Bring it on, 2023. OK, I say that, but let’s put a few conditions on that statement, fashion-wise at least. Bring it on by all means, but maybe without the recent penchant for brutal trends, microtrends, or trends with absolutely any prefix at all. Don’t know about you, but the eye—my eye, I am talking about here—is being drawn to, and is staying fixed on, clothes which carry some resonance of longevity, of non-disposability, and of joy from their creation and making. I have absolutely no evidence for this statement, to be totally honest, but I am thinking that Anthony Vaccarello of Saint Laurent might be feeling the exact same way.

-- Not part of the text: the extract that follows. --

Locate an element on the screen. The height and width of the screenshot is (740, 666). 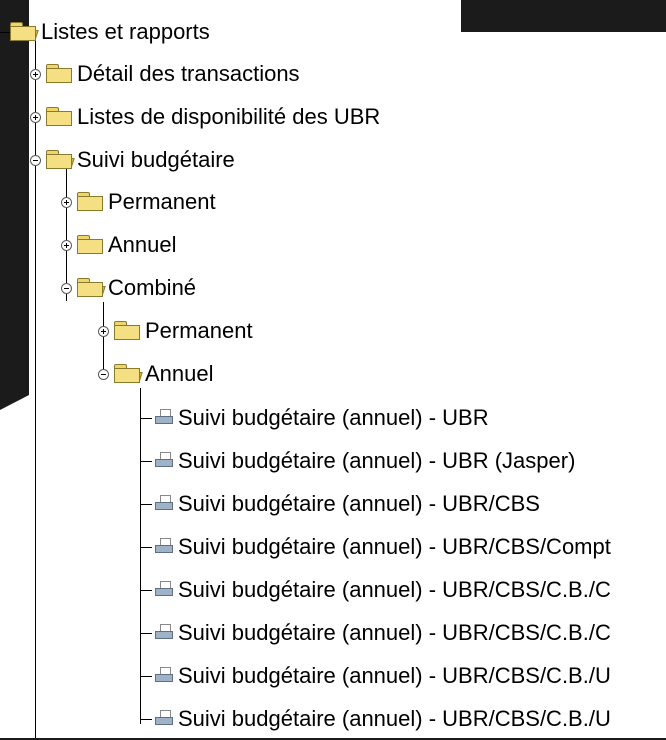
tree-node-root: Listes et rapports is located at coordinates (105, 32).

I am basing this statement on the strength of his (and by that I mean: very strong) spring 2023 collection. The familiar made new, the new made familiar, and in a palette that’s the definition of classic—ivory, sand, gold, earth brown, and black, with the occasional splashes of teal blue, burnt orange, and blush pink, and all worn with elegant spike-heeled slingbacks or diamanté ankle strap sandals. (Oh, and tons of substantial dark shades. Don’t know why I find this so particularly alluring, but it just is. Then I do come from a generation which wore sunglasses out to nightclubs.)

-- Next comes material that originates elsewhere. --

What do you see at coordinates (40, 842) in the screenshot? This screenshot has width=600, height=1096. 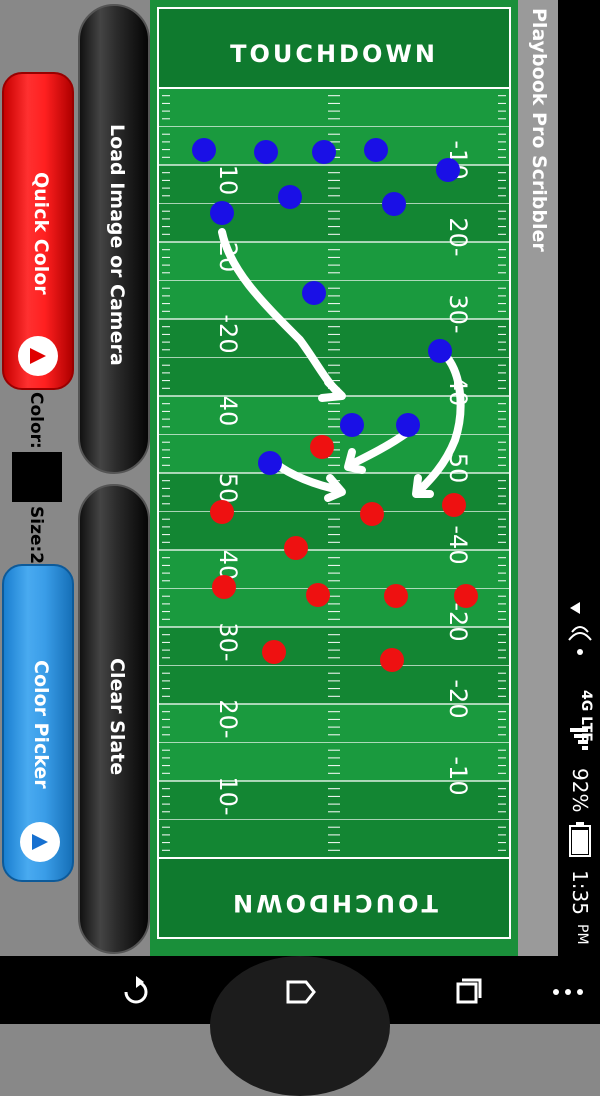 I see `color-picker-dropdown-icon` at bounding box center [40, 842].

All the YSL-isms are here, but adjusted because Vaccarello has that ineffable way of remaking their proportions to feel totally right for the moment we’re in: the shoulderline of a smoking given a distinctive jut; pants cut with a killer flare from the knees, a slink in every step; and, Saint Laurent’s eternal columnar evening getting a scissoring to make it resonate with Gen H(ailey Bieber) 24/7, the archetypal slim dress transformed into a crop top and a sinuous skirt. Another YSL-ism of yore got a cool refresh too: the draped cocktailania of Monsieur Saint Laurent’s ’80s and ’90s reinvented into tiny dresses and just as tiny bodysuits. (And a deft reminder of how Vaccarello has been busy putting his own spin on drapery for some time now: Consider those catsuits from a few seasons back, easily as hyper-glam as the most statement-y nighttime looks, only more connected to the here and now.)

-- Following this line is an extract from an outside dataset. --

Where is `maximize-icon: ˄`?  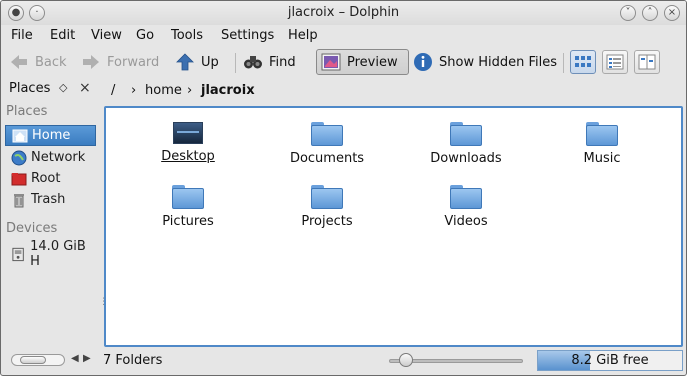 maximize-icon: ˄ is located at coordinates (650, 13).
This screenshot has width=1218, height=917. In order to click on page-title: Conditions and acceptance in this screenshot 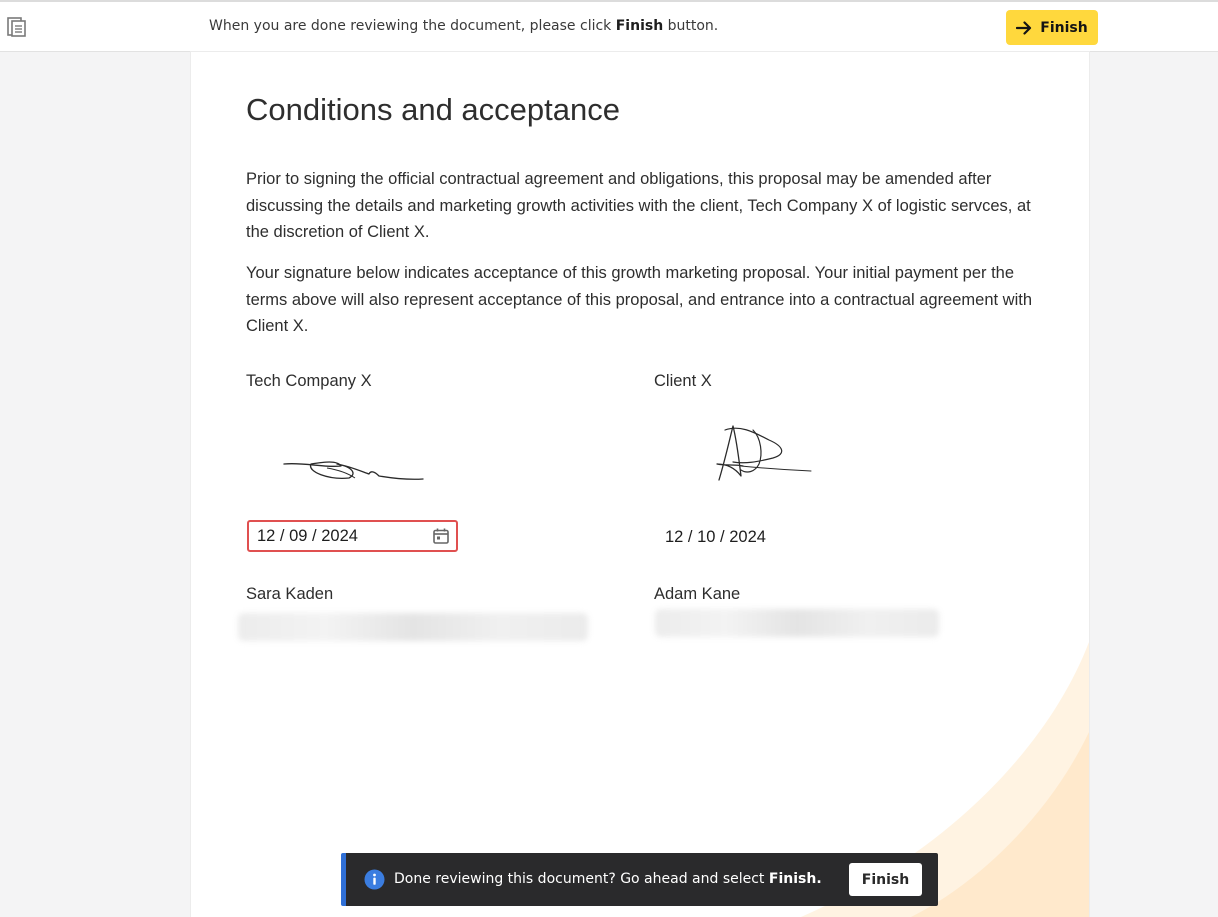, I will do `click(433, 110)`.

For Vaccarello, his spring and fall collections have been the link, the curtain opener or closer, as it were, on his summer and winter shows, and it’s always intriguing to see how the former link and flow into the latter. Spring has plenty of that going on: a trench thrown over an ankle length dress evokes last winter, while the long minimalistic lines of the jersey dresses are a precursor to his big bold shouldered summer. But what resonates here, what gets that eye fixated on the proceedings, is how this collection tackles the twin pillars that the house of YSL was built on, the mid-century couture-era codes of tailleur (tailoring) and flou (anything soft and/or floaty), that are the very guiding principles of French fashion.
Vaccarello gives the collision of those two approaches a very him spin: Gorgeously frothy chiffon dresses, with flouncing hems come with cabans embellished with blowsy blooms, or beaten-up leather bomber jackets. Heritage, tradition, and craft, but handled with a snap and crackle: 2023, that’s the way to bring it on.